Bruno Colmant

Il faut une (autre) réforme fiscale

Bruno Colmant Economiste. Professeur à la Vlerick School, l’ULB et l'UCL.

Le système fiscal belge est caractérisé par une taxation progressive en fonction des barèmes établis. Cela implique que plus une personne a une capacité marginale accrue à épargner, plus elle est imposée. En d’autres termes, nous taxons la propension marginale à épargner, ce qui contraste avec le système américain qui prélève les impôts d’une manière quasi linéaire, indépendamment du niveau de revenu.

Fondé en 1962 à l’issue de débats parlementaires vigoureux, notre système fiscal a subi de nombreuses transformations depuis sa création. Initialement, il se basait sur une taxation globale englobant tous les types de revenus : mobiliers, immobiliers, professionnels et divers. Toutefois, il a évolué vers un système cédulaire, où chaque catégorie de revenus est soumise à des taxations spécifiques. À titre d’exemple, les revenus professionnels sont toujours taxés de manière progressive, tandis que les revenus immobiliers sont principalement imposés de manière forfaitaire grâce au précompte immobilier. Par ailleurs, les revenus mobiliers et divers sont respectivement taxés à des taux de 30 % et entre 16,5 % et 33 %, sous certaines conditions.

Cette transition majeure s’est produite en 1984, principalement pour des raisons budgétaires. Face à une dette grandissante, l’État a dû encourager les citoyens à investir dans les obligations d’État en offrant des avantages fiscaux, réduisant ainsi la taxation sur les revenus issus de ces obligations.

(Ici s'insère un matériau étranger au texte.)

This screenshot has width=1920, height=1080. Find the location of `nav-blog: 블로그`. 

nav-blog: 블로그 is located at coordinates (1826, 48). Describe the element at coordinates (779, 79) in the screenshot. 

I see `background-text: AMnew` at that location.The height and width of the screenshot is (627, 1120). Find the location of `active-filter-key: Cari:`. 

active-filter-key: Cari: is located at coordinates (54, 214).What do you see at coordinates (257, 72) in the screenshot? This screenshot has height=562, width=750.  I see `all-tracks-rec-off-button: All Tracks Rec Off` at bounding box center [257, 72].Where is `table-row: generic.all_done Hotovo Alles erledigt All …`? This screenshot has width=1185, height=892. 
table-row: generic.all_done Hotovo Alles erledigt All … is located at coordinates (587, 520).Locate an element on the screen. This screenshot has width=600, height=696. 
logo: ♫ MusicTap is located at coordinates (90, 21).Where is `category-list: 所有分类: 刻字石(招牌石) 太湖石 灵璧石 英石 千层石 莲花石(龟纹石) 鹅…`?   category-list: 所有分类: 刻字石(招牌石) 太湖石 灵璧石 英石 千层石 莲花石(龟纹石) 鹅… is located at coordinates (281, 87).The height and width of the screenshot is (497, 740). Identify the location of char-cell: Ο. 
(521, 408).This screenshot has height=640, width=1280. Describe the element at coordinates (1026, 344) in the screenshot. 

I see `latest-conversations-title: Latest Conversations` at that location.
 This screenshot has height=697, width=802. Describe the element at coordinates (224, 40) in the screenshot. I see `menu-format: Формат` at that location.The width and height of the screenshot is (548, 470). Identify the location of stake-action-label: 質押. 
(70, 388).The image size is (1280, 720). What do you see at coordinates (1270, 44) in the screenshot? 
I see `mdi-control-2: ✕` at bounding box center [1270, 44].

Aujourd’hui, seule la taxation progressive des revenus professionnels demeure, engendrant un sérieux problème d’équité fiscale. Dans la majeure partie du monde, la part des revenus du capital croît au détriment des revenus du travail, exacerbant les inégalités. Il semble donc nécessaire de revisiter l’idée d’une taxation globale, qui prendrait en compte l’ensemble des revenus d’un individu pour évaluer plus justement sa capacité contributive, c’est-à-dire sa capacité à financer les dépenses de l’État.

En outre, le système fiscal actuel ne favorise pas suffisamment l’entrepreneuriat. Il taxe les entrepreneurs de la même manière que les rentiers, sans considérer les risques, l’innovation ou la création de valeur intrinsèque à l’entrepreneuriat. Il est donc impératif de différencier ces deux profils pour encourager davantage l’entrepreneuriat, malgré les défis que cela peut représenter.

Une réforme fiscale efficace devrait non seulement encourager l’entrepreneuriat en capital, mais aussi réduire judicieusement la charge fiscale sur les revenus du travail. Pour ce faire, il serait prudent de rétablir les principes de 1962, en mettant en œuvre une globalisation des revenus. De plus, bien que cela ouvre un débat encore plus complexe et sensible, il serait envisageable d’étendre les contributions à la sécurité sociale aux revenus du capital, qui sont actuellement limitées aux revenus du travail. Cela implique que les revenus du travail, déjà soumis à la taxation progressive, sont également les principaux contributeurs à la sécurité sociale. Afin d’instaurer une réforme fiscale équitable, il serait judicieux de non seulement globaliser les revenus, mais également d’adopter une approche de « méta-globalisation », où chaque contribuable ou assuré est considéré comme une entité unique dont l’ensemble des revenus est imposé. Cela permettrait d’ajuster les contributions à l’État et à la sécurité sociale en fonction des fluctuations de revenus individuels tout au long de leur vie, créant ainsi un système plus équilibré et juste.